Jae-min squeezed Jennifer's hand.
"Whenever you are ready," Jae-min directed, low.
Jennifer nodded.
She took a breath — four counts in, four counts hold, four counts out — and then she opened her mind.
The effect was immediate.
Her fingers tightened around Jae-min's with sudden, involuntary force, the tendons in her wrist standing out like bridge cables under strain.
Her breathing quickened.
Her pulse, visible in the thin skin of her throat, accelerated from sixty-eight to eighty-five in the space of three seconds.
Alessia's pen moved.
Her eyes flicked between the digital display and Jennifer's face.
Seconds passed.
Five.
Ten.
At ten seconds, Jae-min felt Jennifer's body begin to tremble — a fine, high-frequency vibration that started in her shoulders and spread down her arms.
Her blood pressure, visible on the display, had climbed to one-thirty systolic and was still rising.
"Twelve seconds," Alessia measured, her voice carefully neutral.
Jennifer did not respond.
Her eyes were open but unfocused, her pupils dilated, her gaze fixed on a point approximately two meters in front of her that did not exist in the physical world.
She was inside the minds of eleven women simultaneously.
Fifteen seconds.
Her heartbeat hit one hundred.
Twenty seconds.
Jae-min felt her grip loosen — the first sign of a mind that was beginning to lose its grip on the physical world.
He squeezed her hand.
Hard.
Deliberately.
The pain would ground her — a physical sensation cutting through the psychic noise.

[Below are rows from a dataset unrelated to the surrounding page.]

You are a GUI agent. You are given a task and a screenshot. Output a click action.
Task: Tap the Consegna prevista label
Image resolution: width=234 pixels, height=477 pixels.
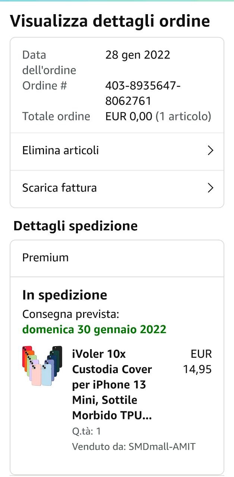coord(70,314)
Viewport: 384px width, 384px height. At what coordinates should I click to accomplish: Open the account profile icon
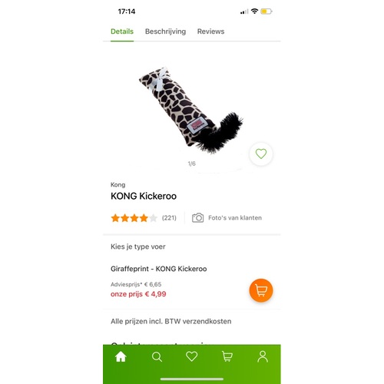[263, 356]
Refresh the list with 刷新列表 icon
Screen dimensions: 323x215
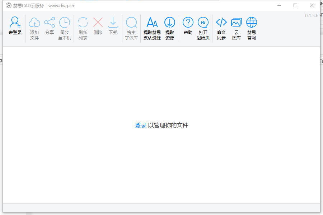click(x=83, y=23)
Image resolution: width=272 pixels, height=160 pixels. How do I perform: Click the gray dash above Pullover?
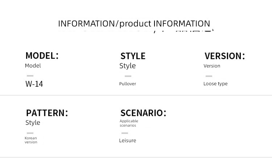point(128,76)
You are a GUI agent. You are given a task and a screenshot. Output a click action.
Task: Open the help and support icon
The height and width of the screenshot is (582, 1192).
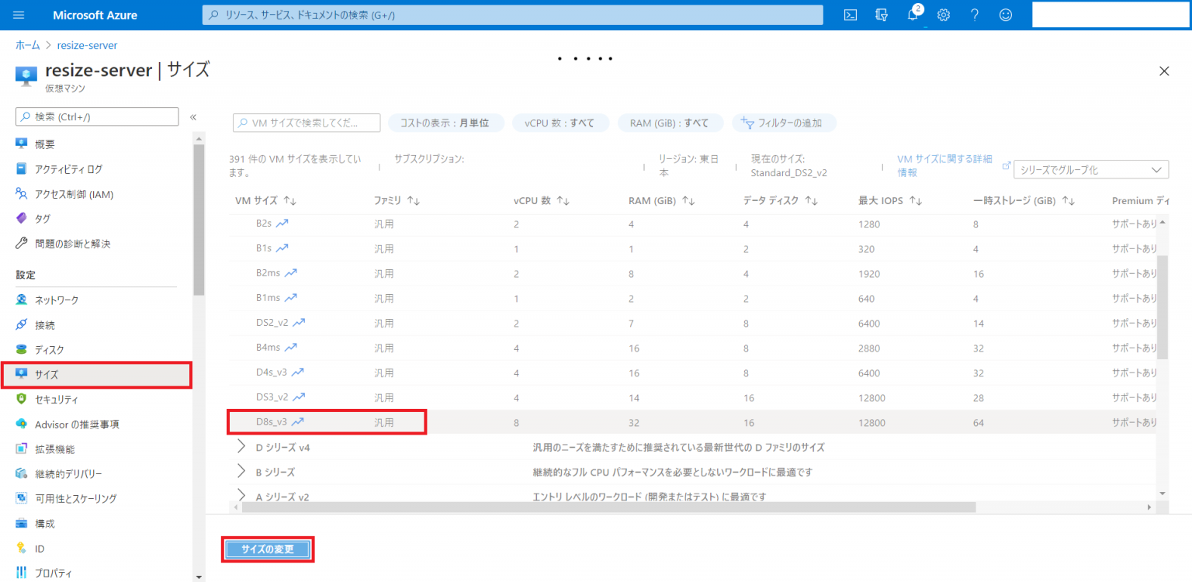point(974,14)
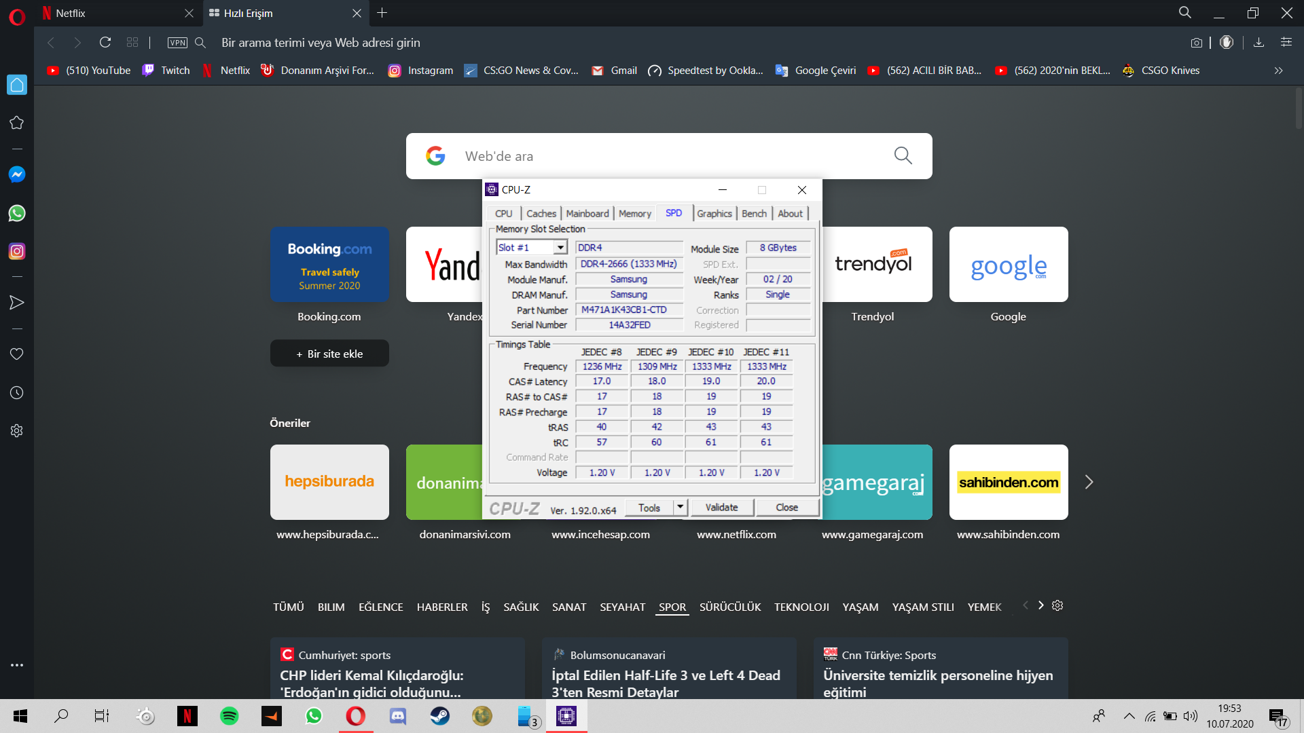Switch to the Memory tab in CPU-Z
Image resolution: width=1304 pixels, height=733 pixels.
[634, 214]
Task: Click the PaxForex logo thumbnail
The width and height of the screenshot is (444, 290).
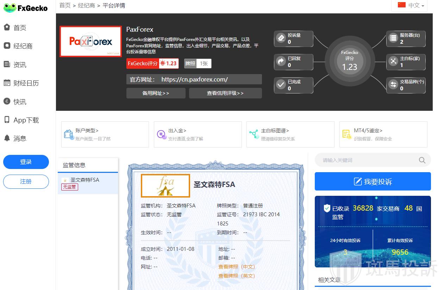Action: tap(90, 41)
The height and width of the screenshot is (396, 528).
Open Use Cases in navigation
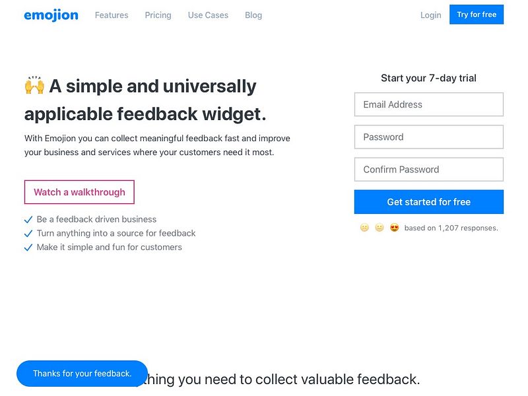pos(208,15)
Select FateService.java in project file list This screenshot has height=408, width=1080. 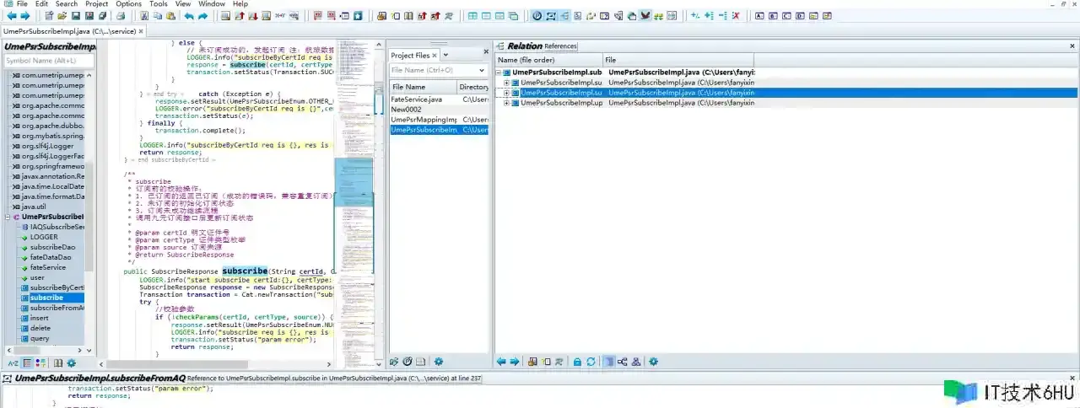tap(417, 99)

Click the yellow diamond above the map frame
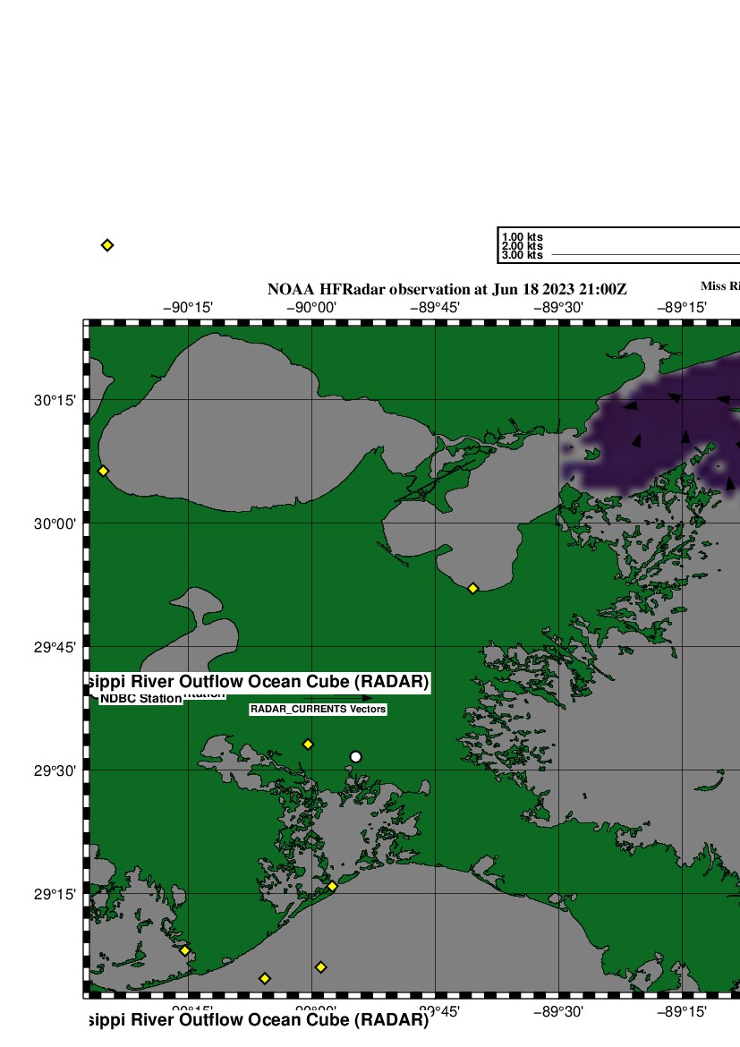click(x=107, y=245)
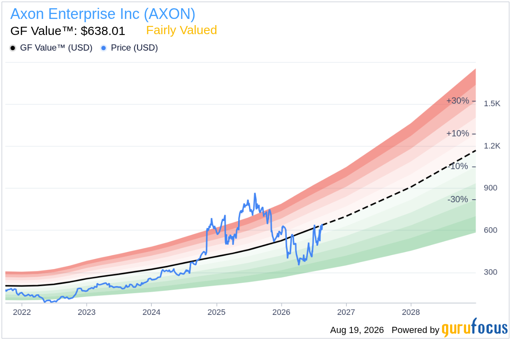Click the 2028 x-axis year marker
511x340 pixels.
click(x=411, y=312)
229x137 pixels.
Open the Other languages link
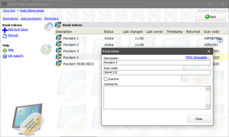[196, 57]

Her fingers tightened again.
Twenty-five seconds.
Blood pressure one-thirty-eight systolic.
Alessia's pen had stopped moving.
Twenty-eight.
Twenty-nine.
At thirty seconds, Jennifer exhaled — a long, slow breath — and pulled her mind back.
She opened her eyes.
Blinked three times.
Looked at Jae-min with an expression that was difficult to read — not pain, not exhaustion, but something closer to the aftermath of a long, difficult journey.
"Thirty seconds," Alessia measured, the controlled relief of a doctor whose patient had just completed a procedure that could have gone very wrong.
"I told you," Jennifer allowed, weak but smiling.
"Do not be smug," Alessia countered, reproving but soft. "Your blood pressure hit one-thirty-eight."
"Could have been worse," Jennifer returned.
"It has been worse," Alessia pressed. "That is why I am not being smug with you."
Jae-min waited.
He knew from experience that Jennifer needed a moment after a deep scan — a pause in which her mind reorganized itself, sorted the data, and began the process of translating the raw flood into language.
Jennifer closed her eyes.
Her thumb traced slow circles on the back of Jae-min's hand — a self-soothing gesture, unconscious and repetitive.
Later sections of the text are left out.